TEXT PASSAGE =>
[Start of Attachment]

However, the Sacramento detectives drew back from the line. They fairly quickly came back to petitioner's question about an attorney. They informed petitioner that he would be advised about his rights, "[a]nd then it's up — for you to decide if you want an attorney or not." Petitioner was also told: "I'm not trying to take any rights away from you or anything else. What I want to do, Tio, is advise you of your rights, make sure you understand them. Then you make the decision if you want to talk to us or not." When after being advised of his Miranda rights and being asked if he wished to waive his Miranda rights before substantive questioning, he was advised: "That's solely up to you." And this re-advice of rights, according to Hsu, is the most important factor in finding the absence of a Mosley violation.

All in all, petitioner had every opportunity to persist inremaining silent, or getting a lawyer, but he chose to say, and rather quickly: "Let's talk." Here as in Mosley, a significant amount of time elapsed between the first and second interrogations. There is no evidence that petitioner suffered from harsh treatment while in custody. The Sacramento police officer's statements were not unduly coercive, and the preface to advice of rights did not last for a long time. Petitioner was not threatened with more years in prison if he did not talk; the officers did not relate that petitioner would be given any specific benefit if he gave his statement. Petitioner was not given the "parade of prison horribles" with the implicit representation that such might not occur if he gave a statement. Of course, the Sacramento detectives were desirous of getting a statement having traveled from California to Oklahoma. But it cannot be said from an AEDPA standpoint that the preface to questioning amounted to wearing down petitioner's initial steadfast resolve not to talk; as previously noted, petitioner did not once indicate that he desired to remain silent.

This is not to say that petitioner's arguments find no support in case law applying Supreme Court authority. It is to say that respondent's arguments find enough support in case authority that a district court would be hard pressed to say that a motion to suppress would surely have been granted. And it appears that the cases which did find a Mosley problem described situations more severe than that presented here. See United States v. Olof, 527 F.2d 752, 753 (9th Cir. 1975) (suspect's right to cut off questioning was not scrupulously honored where police used psychological pressure to induce the suspect to confess, telling him "that prison was a `dark place,' where they `pumped air' to the prisoners"); Barone, 968 F.2d at 1385 n. 10 ("the use of accurate information [when talking to the suspect] does not weigh in [the government's] favor if done for the purpose of pressuring the defendant to abandon his right to remain silence"); United States v. Schwensow, 151 F.3d 650, 659 (7th Cir. 1998) ("the constitutionality of a subsequent police interview depends not on its subject matter but rather on whether the police, in conducting the interview, sought to undermine the suspect's resolve to remain silent"). But cf. United States v. Pheaster, 544 F.2d 353, 366, 368 (9th Cir. 1976) (court concluded that defendant voluntarily waived his right to silence when assertions by the police consisted of "objective, undistorted presentation[s]," stressing the "key distinction between questioning the suspect and presenting the evidence available against him.").

[End of Attachment]

(Stored entries)
[Start of Attachment]

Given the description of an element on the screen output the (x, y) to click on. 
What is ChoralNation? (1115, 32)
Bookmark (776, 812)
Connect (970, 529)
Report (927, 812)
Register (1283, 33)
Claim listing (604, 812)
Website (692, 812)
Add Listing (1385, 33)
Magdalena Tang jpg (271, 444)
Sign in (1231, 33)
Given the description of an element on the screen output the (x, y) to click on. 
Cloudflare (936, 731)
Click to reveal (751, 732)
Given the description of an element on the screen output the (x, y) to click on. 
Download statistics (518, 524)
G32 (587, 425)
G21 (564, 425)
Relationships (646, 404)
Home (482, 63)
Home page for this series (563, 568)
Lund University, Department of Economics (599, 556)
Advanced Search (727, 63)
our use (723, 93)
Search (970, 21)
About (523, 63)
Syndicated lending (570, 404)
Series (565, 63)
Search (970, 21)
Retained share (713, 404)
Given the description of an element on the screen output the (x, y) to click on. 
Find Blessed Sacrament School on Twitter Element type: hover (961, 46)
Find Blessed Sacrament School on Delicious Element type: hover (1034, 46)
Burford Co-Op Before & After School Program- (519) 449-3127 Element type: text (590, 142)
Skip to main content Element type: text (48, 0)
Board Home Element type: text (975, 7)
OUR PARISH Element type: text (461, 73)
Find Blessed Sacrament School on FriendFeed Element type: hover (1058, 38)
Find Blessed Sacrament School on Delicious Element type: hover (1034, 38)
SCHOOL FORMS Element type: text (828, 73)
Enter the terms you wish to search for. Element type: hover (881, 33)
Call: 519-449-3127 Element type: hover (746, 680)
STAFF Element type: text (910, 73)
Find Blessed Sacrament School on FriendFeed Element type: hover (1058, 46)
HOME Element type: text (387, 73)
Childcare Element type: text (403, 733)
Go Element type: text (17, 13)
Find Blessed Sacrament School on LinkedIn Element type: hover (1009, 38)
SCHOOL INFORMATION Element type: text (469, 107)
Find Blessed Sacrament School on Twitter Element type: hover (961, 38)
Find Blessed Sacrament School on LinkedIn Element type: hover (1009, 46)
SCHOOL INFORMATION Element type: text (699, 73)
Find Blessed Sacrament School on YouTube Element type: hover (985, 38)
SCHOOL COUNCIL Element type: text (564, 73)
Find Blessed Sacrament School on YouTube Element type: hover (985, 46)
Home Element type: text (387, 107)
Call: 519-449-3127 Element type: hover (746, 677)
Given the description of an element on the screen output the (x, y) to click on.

[End of Attachment]

ASSIGNED TASK 1 =>
State whether each statement below agrees with the opinion excerpt, answering yes or no and quoting the words from the excerpt that decide it. (a) The detectives told the petitioner that it was for him to decide whether he wanted an attorney. (b) The petitioner was threatened with more years in prison if he did not talk. (c) The Sacramento detectives traveled from Oklahoma to California.
ASSIGNED TASK 2 =>
Name every case that the opinion excerpt cites with a reporter volume and page, and give each one's citation as it appears in the excerpt.

RESULT 1 =>
(a) Yes: "[a]nd then it's up — for you to decide if you want an attorney or not."
(b) No: "Petitioner was not threatened with more years in prison if he did not talk"
(c) No: "having traveled from California to Oklahoma"

RESULT 2 =>
- United States v. Olof, 527 F.2d 752, 753 (9th Cir. 1975)
- Barone, 968 F.2d at 1385 n. 10
- United States v. Schwensow, 151 F.3d 650, 659 (7th Cir. 1998)
- United States v. Pheaster, 544 F.2d 353, 366, 368 (9th Cir. 1976)